Chris Coletti presents BauBau at Husky Startup Challenge.
CAMD student Chris Coletti ’18, who is majoring in Architecture, recently won second place and $1,250 in seed funding through the Northeastern Husky Startup Challenge for an architecture-inspired web-platform called BauBau (a reference to the Bauhaus movement). Congratulations, Chris! The Husky Startup Challenge begins as a series of five “boot camps,” where students are exposed to business speakers, coaches and lessons for their startups. The challenge then culminates in “Demo Day” where students finally present their ventures to a panel of judges and the local community in a two-minute pitch. From there, the judges award startups, like Chris’ BauBau, with cash prizes based on the viability of the venture and the progress of the student or team through the semester.
We caught up with Chris to learn more about BauBau, and how this idea came to life. Read all about it, below!
Tell us about your startup idea, BauBau.
My startup, BauBau, is basically a web-platform for collaborative building, specifically housing. At its most simple, it lets a group of people split the costs of building a shared home and share in the design process. You launch your own housing cooperative, or find one that already exists, and use the tools and services we provide to make the financing and design processes easier.
What are the advantages of a platform like BauBau?

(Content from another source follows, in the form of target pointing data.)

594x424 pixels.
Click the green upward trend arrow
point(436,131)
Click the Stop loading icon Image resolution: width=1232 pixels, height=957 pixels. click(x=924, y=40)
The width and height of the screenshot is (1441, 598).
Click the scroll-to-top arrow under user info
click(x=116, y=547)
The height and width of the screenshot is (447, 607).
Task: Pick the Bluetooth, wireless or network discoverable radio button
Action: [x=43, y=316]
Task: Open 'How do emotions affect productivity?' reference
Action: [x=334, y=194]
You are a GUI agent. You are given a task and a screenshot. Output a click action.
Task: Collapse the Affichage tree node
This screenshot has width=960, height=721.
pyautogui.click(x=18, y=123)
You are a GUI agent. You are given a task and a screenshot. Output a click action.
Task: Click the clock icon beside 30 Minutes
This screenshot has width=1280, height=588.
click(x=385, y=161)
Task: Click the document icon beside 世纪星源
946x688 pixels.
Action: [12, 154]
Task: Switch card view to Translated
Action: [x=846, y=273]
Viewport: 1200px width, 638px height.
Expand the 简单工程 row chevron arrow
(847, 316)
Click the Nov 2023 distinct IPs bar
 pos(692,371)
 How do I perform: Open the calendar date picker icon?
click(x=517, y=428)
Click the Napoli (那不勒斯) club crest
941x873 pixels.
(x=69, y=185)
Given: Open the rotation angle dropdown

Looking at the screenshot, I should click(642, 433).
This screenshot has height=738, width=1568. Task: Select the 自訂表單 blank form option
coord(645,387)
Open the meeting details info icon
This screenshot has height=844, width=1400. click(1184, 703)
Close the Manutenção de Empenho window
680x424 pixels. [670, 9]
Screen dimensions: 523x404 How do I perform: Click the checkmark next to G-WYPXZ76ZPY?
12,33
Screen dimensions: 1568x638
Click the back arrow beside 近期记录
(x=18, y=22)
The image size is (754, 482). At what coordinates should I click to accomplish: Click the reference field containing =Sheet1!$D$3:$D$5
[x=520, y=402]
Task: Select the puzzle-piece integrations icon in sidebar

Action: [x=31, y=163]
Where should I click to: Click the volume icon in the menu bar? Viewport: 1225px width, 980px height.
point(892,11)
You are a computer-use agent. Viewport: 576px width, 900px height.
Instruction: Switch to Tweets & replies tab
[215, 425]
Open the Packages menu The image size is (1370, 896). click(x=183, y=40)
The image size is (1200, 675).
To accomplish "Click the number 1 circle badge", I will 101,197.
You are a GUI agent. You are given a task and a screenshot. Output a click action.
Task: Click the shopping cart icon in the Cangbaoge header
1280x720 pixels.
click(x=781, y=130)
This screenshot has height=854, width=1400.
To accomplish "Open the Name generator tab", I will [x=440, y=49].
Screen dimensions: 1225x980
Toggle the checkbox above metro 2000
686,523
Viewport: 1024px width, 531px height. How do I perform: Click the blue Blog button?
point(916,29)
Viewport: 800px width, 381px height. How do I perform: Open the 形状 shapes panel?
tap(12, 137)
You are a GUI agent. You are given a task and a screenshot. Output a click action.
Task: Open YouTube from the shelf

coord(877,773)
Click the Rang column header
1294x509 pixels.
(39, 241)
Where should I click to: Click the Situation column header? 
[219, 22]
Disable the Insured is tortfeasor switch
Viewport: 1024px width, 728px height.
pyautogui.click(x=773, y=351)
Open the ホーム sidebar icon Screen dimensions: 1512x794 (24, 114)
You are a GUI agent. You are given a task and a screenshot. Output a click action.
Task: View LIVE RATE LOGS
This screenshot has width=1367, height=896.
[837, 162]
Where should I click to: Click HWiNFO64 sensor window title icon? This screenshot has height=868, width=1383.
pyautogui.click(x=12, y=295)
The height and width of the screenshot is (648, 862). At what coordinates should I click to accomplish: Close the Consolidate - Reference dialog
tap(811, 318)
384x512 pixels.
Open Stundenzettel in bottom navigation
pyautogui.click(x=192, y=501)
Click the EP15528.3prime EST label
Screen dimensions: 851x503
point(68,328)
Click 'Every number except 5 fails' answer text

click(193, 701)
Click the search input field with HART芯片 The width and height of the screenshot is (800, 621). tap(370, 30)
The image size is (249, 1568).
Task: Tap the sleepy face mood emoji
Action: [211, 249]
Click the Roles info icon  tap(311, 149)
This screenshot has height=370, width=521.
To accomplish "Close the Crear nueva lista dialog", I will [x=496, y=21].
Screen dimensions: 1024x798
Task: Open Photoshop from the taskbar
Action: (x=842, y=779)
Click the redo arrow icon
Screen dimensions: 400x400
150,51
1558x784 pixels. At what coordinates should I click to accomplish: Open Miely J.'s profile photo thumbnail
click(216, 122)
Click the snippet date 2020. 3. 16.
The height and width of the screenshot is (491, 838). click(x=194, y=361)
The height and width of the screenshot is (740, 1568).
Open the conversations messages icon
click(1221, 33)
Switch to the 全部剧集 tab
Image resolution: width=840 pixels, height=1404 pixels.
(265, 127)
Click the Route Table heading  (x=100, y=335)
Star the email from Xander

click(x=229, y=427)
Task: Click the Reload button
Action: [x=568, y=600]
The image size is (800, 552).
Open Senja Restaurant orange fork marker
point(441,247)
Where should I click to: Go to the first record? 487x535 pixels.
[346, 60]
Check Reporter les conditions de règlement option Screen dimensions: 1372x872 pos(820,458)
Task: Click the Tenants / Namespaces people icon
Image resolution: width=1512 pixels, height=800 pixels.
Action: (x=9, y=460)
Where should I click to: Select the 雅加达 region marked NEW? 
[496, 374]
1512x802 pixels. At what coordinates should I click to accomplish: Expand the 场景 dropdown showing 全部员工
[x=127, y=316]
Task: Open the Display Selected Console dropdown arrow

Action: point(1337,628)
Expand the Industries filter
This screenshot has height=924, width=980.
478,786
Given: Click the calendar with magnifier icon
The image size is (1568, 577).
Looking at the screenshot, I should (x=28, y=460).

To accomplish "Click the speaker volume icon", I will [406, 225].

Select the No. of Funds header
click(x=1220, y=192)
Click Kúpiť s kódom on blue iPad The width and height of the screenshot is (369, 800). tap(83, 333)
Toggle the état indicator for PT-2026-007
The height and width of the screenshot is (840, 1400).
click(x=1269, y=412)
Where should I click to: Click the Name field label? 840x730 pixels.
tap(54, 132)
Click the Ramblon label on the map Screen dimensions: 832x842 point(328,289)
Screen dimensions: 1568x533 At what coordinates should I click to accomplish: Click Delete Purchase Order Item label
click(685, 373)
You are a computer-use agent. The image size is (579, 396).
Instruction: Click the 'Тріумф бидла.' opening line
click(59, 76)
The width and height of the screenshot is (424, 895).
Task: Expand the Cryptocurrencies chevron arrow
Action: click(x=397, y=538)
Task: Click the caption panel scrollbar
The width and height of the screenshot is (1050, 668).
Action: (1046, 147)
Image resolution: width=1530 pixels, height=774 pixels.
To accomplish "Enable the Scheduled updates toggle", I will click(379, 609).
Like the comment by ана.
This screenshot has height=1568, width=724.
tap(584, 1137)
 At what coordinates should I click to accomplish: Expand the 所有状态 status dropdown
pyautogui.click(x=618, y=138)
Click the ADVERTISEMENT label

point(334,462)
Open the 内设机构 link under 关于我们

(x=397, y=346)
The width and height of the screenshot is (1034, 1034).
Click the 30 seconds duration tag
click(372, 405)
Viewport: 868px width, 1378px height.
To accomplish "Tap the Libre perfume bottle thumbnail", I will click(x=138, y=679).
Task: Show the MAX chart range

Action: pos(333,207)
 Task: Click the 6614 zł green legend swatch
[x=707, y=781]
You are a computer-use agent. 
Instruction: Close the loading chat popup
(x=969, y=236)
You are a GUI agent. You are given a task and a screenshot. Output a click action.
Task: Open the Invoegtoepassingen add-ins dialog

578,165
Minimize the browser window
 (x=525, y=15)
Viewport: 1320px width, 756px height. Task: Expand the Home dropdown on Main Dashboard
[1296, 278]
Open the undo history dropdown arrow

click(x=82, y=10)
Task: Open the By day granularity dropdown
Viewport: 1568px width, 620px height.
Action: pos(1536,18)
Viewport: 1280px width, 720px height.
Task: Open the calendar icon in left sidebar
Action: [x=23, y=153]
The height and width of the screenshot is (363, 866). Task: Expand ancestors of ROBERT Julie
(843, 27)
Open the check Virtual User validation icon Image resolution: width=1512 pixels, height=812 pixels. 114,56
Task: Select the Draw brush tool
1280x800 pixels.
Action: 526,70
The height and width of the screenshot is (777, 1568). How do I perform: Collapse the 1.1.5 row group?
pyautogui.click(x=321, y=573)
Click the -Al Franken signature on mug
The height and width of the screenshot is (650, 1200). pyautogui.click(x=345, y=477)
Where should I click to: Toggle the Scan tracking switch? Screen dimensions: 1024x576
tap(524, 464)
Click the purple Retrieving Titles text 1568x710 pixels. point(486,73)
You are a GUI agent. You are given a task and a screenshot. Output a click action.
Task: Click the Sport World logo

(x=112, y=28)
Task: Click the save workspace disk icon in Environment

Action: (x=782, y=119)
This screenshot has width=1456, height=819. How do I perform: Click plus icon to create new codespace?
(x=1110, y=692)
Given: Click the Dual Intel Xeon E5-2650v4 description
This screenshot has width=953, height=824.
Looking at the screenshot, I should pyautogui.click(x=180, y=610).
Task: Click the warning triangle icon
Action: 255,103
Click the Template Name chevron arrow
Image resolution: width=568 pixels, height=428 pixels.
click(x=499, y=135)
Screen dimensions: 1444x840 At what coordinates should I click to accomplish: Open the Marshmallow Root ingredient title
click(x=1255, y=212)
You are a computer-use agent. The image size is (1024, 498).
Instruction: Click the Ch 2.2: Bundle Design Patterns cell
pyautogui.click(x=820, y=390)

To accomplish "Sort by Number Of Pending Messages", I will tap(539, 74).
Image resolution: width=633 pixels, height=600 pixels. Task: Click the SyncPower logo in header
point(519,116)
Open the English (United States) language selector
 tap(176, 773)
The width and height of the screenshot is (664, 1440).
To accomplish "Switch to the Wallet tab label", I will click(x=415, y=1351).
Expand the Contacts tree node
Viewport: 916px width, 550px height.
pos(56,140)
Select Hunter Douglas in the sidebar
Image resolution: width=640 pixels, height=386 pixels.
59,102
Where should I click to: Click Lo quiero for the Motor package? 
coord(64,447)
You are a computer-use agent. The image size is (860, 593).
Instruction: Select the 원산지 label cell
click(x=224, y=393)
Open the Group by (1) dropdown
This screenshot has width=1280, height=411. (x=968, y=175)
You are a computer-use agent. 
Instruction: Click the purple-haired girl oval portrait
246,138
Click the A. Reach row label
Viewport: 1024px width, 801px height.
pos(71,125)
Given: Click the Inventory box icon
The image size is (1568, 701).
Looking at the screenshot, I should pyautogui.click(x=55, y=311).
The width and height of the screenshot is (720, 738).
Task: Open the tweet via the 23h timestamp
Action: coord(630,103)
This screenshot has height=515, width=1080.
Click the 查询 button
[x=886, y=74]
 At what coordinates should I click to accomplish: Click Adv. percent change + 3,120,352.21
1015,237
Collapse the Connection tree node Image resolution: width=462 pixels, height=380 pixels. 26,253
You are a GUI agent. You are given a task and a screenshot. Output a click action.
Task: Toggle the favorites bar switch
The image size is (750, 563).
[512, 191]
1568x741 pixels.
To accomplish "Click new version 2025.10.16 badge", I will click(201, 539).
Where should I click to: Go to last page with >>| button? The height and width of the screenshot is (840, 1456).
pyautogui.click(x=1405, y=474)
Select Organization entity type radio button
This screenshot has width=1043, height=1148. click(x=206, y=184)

This has a few advantages; basically, it provides a transitional stage between renting and getting the first mortgage for a house. Most older millennials are at a point where they don’t want to keep pouring thousands of dollars a month into rent and not getting any ownership out of it, but aren’t necessarily ready to go buy their first house in the suburbs either. Our platform makes it possible to have a sort of in-between, where you can still live in the city, have enough space and the types of amenities that would enable someone to raise a family, and have ownership in the form of a share that you can sell later to make a profit and jump-start your first mortgage at an older age. Another great aspect of this process, is that it enables people to have a community and neighborhood, even in a city. Many people in the city are alienated from one another and one of the beautiful aspects of this sort of collaborative approach is the sense of community between members.
What was your inspiration behind it? What made you want to really pursue it and see it come to life?
As far as the inspiration goes, I’ve always been interested in more collectivist politics and design that tends towards accessibility. The real impetus for it came when I was studying abroad in Berlin and was able to actually see these housing groups in action. Even though it’s a really radical idea in America, it’s actually super common in Europe, especially in places like Germany and Scandinavia. It’s in this instance that I really benefit from having both my architecture major, but also my entrepreneurship minor. I saw an opportunity to really streamline this process and make it more accessible and easier than ever, two qualities I know will be essential if it’s ever going to be accepted in America.
How has your architecture major and entrepreneurship minor impacted your startup inspirations?
The idea of digitizing this process came initially as purely a design exercise, where I was more interested in what collective housing approaches mean for architecture as a discipline. With my entrepreneurship minor though, I started to see it as a business opportunity as much as an artistic one. That’s why Husky Startup Challenge and IDEA (Northeastern’s entrepreneurship incubator) were super helpful, as they enabled me to take it from something that was rooted really in the world of architecture and design and bring it over to the extremely different world of business.
We look forward to seeing Chris’ platform continue to take shape. Congratulations, again, to Chris and the other students who were recognized at the Husky Startup Challenge!